Homeostasis is described as the tendency toward a relatively stable equilibrium between interdependent elements, especially as maintained by physiological processes. A simple example is your body working to keep its inner temperature when the outside temperature increases or drops.
Homeostasis applies to behavior as well as physical functioning. Our behavior just like our body has a genetic tendency to stay the same, stay where it is used to. Homeostasis is part of evolution and does not have a value system. Rather, it works like a computer algorithm. In other words, it does not know when to keep the good change and leave out the bad one.
Say you have led a sedentary life-style for the last decade. With the New Year you want to get fit. During the first exercise things go wrong. You are out of breath, dizzy, maybe even a little sick, your body hurts. You feel as though this workout is very hard on your body, that you have aged, or that you no longer have what it takes.
The good news is this is not true. It is just Homeostasis at work, it is sending all the alarm signals because something must be wrong! What’s with the highly increased heart rate and all the movement? This is hard on the body which is used staying sedentary, it has not practiced in a decade!
Homeostasis resists all change.
Your sedentary life-style is the normal as far as Homeostasis is concerned.
But how to get to the other side of Homeostasis
& create new healthy habits?
1) Understand how Homeostasis works: Expect resistance and pushback from your body. You are not too old, too crazy or just plain lazy. You just have to do it a different way than trying to complete an intense 30 minute HIIT Program on your first week back to workouts! See point #2.
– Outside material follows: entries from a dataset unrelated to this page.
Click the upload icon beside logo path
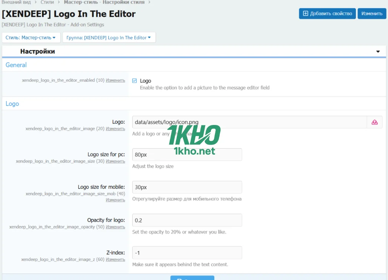click(x=374, y=122)
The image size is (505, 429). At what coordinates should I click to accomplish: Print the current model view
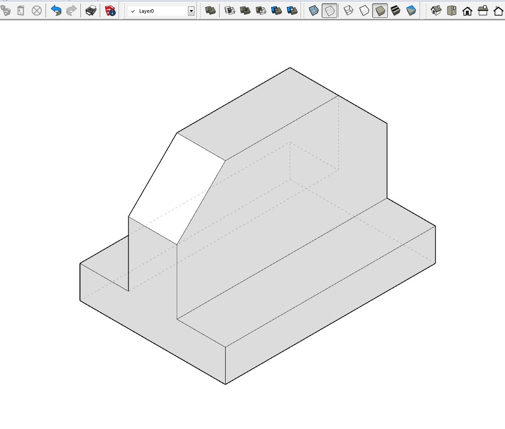click(x=91, y=11)
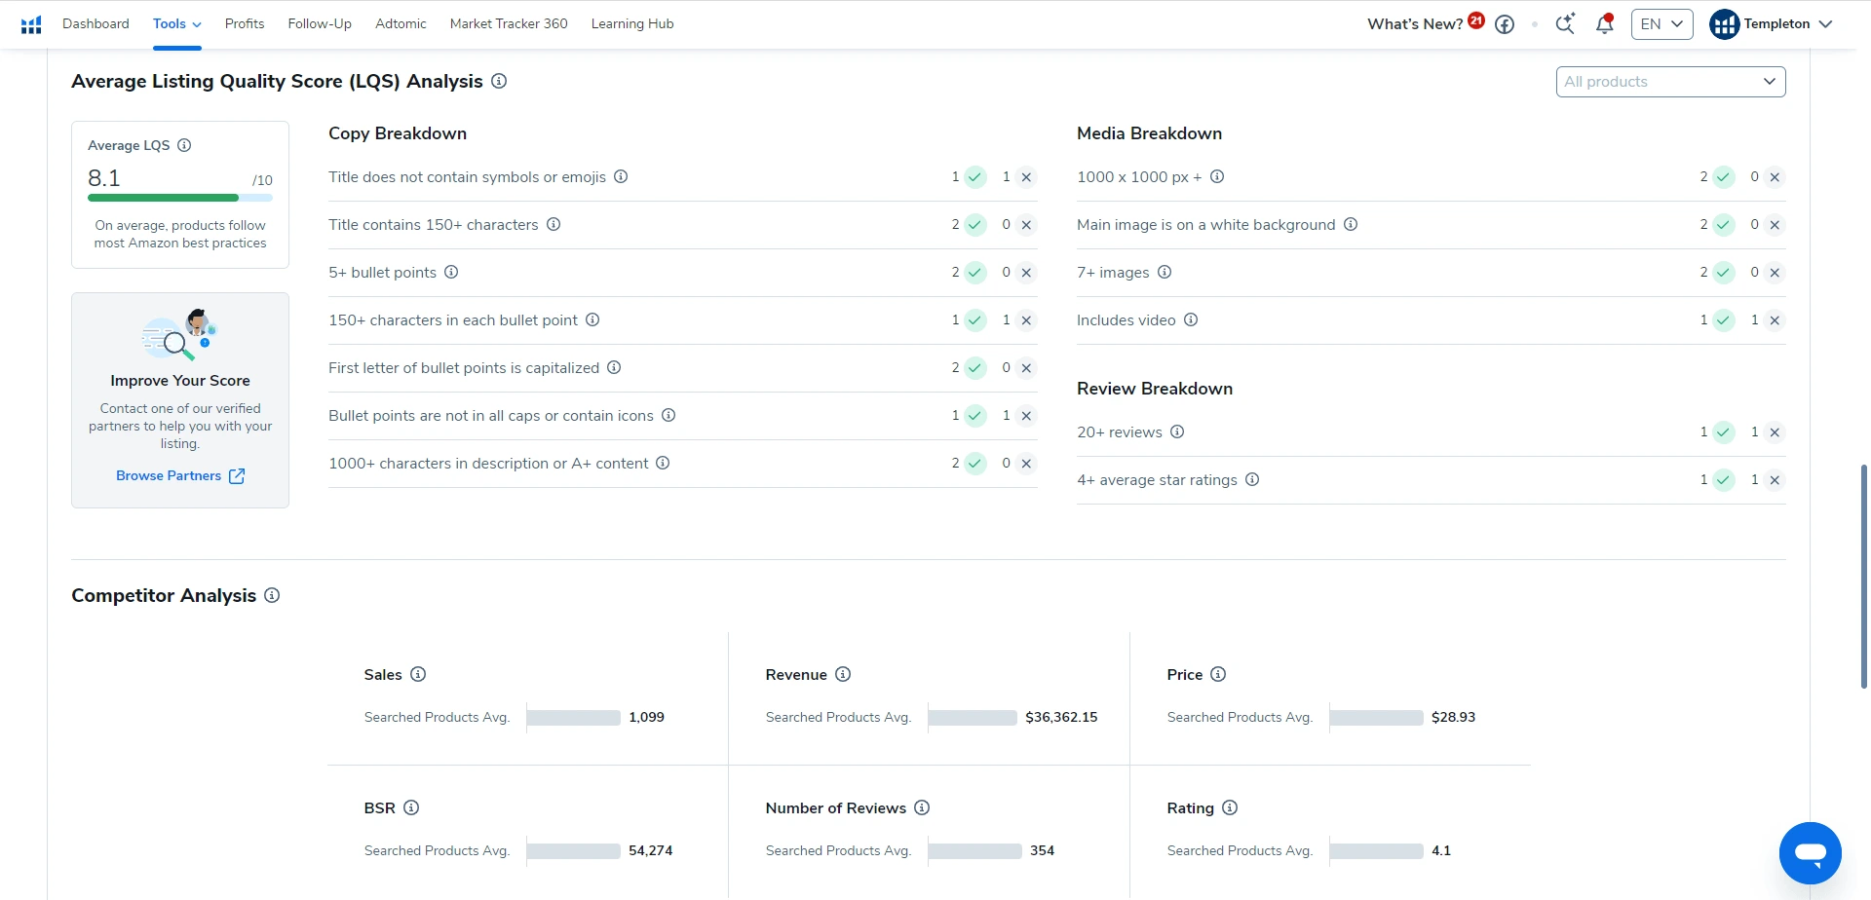Open the blue chat support bubble
Screen dimensions: 1871x900
(x=1810, y=853)
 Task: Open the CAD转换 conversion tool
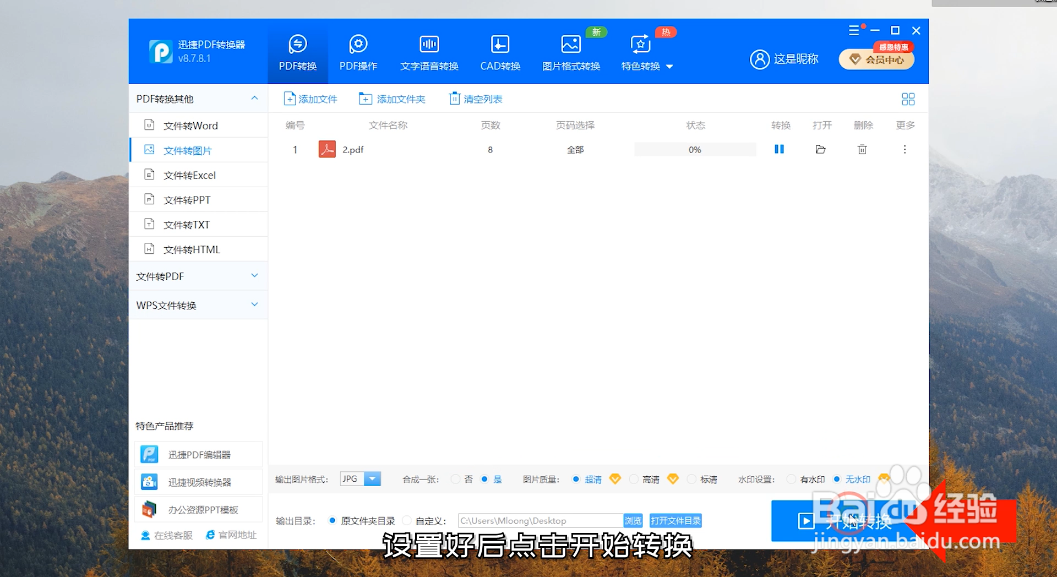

2) Be willing to figure out what works for you: When we decide to make a change, we want to go all out, and make it happen quickly. Since Homeostasis is at work, guess what? You need to think a different way now. Be ready for a little bit of trial and error. Realize that you have figure out what will work for you. Be patient with this process. Most people, who succeed in making changes stick, start with smaller goals. Sometimes so small that Homeostasis can’t come up with an excuse not to do stick to the “smaller goal” plan. Goals as small as walking for 5 minutes, instead of going on a 30 minute walk in the neighborhood. Over time, they are able increase the length and frequency of the new behavior. Why? It is gradual. It tricks Homeostasis because it allows the body and mind the time to adapt to these smaller changes over time, so the alarms of the Homeostasis don’t go off every time you work out.
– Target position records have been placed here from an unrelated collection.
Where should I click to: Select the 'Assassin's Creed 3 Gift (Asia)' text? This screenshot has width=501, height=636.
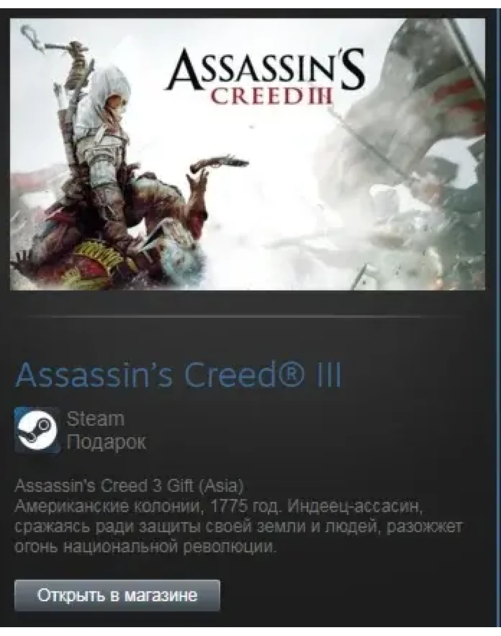pyautogui.click(x=129, y=486)
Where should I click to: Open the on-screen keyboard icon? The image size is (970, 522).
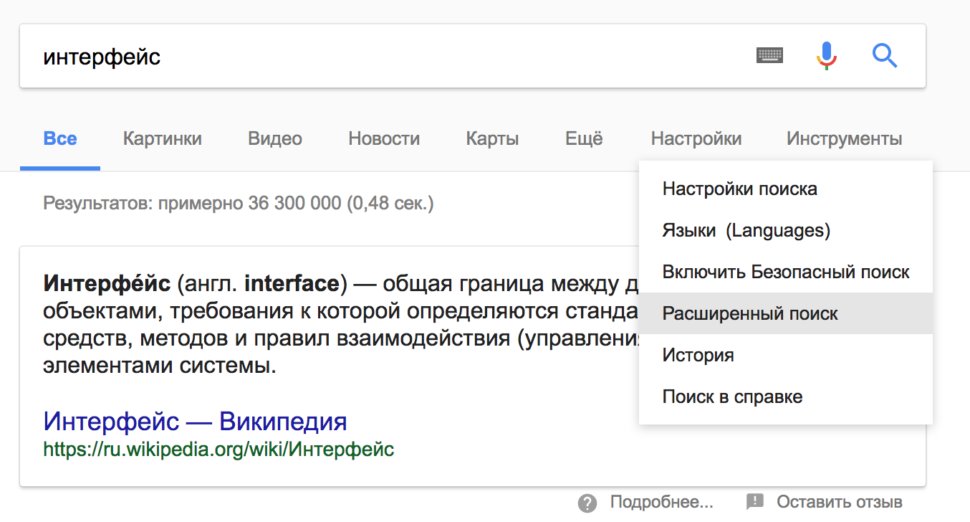[769, 55]
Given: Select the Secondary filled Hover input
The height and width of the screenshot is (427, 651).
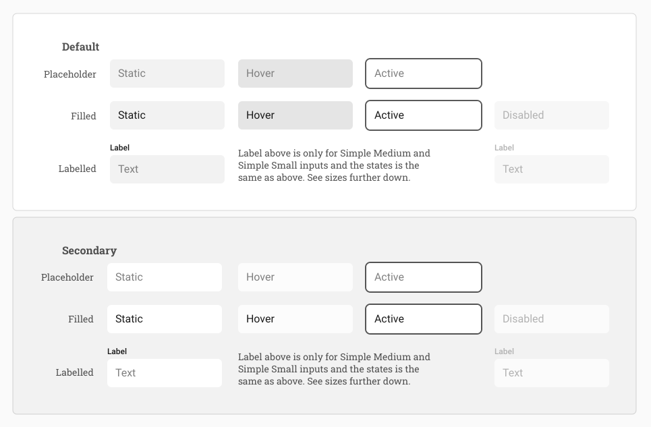Looking at the screenshot, I should click(295, 319).
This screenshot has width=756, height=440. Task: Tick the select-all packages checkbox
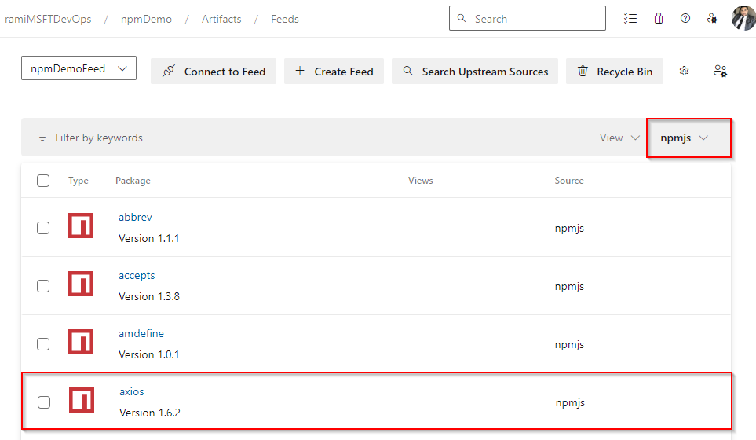pos(43,181)
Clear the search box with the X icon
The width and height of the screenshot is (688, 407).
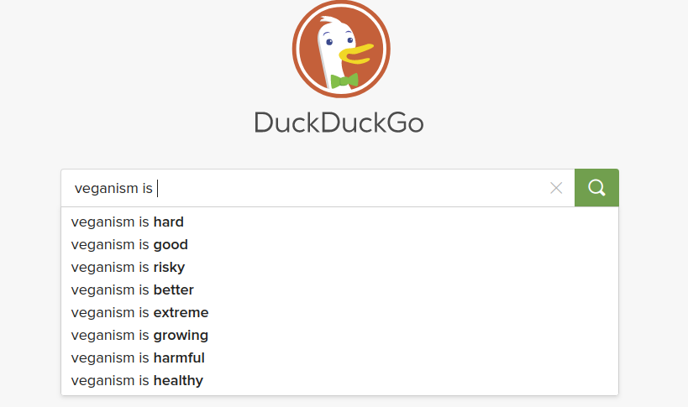coord(556,188)
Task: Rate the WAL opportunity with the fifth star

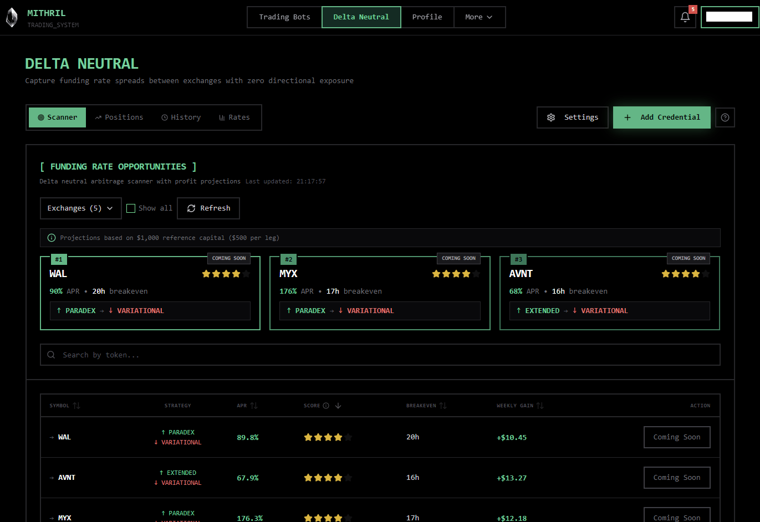Action: click(x=246, y=273)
3) Find Allies: The value of accountability partner(s), a support system cannot be overstated. If you have friends that are waiting for you for that walk, it will be embarrassing to drop out at the last minute. Seek friends you would be embarrassed to not show up for. One of the reasons why Health Coaching has become a mainstream service is due to the accountability. Not the kind of accountability that says: “Show me proof” but the kind of accountability that says: “How did it go?” “What did you learn?” This is how you change the way you think. Resilience is not about being strong. It is about learning to think a different way. It takes time. And that is why it sticks around for the long term once you master it.
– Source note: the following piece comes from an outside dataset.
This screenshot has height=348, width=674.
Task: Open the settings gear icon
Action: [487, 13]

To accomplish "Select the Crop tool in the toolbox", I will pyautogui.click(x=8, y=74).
Another way how health coaching helps is: when the bumps on the road like your fear, work and family issues or self-sabotage shows up, while you maybe beating yourself up, your coach will hold the big picture up for you, evaluating these issues from a perspective that will allow you to keep making forward motion. Finally, health coaching being a paid service, having some skin in the game is a motivator for you to show up at your sessions with your learnings, with the courage to trust the process and to deepen what you learned and to move forward.
4) Practice, practice, practice: Eventually, your new practice of showing up for yourself will be the new Homestasis and the alarms will go off, for example, when you do not work out at your regular time. And just like that, you have created a new habit. (Running as a sport has been an established habit for me now for many years. Things just feel off if I have to miss a scheduled run. The run is on my mind until I complete that run.)
5) Keep growing with your new habits: Once you are on the other side of this kind of learning, the empowerment keeps giving back. You have learned you can make change happen in one area of your life. Don’t you wonder what other areas you could improve?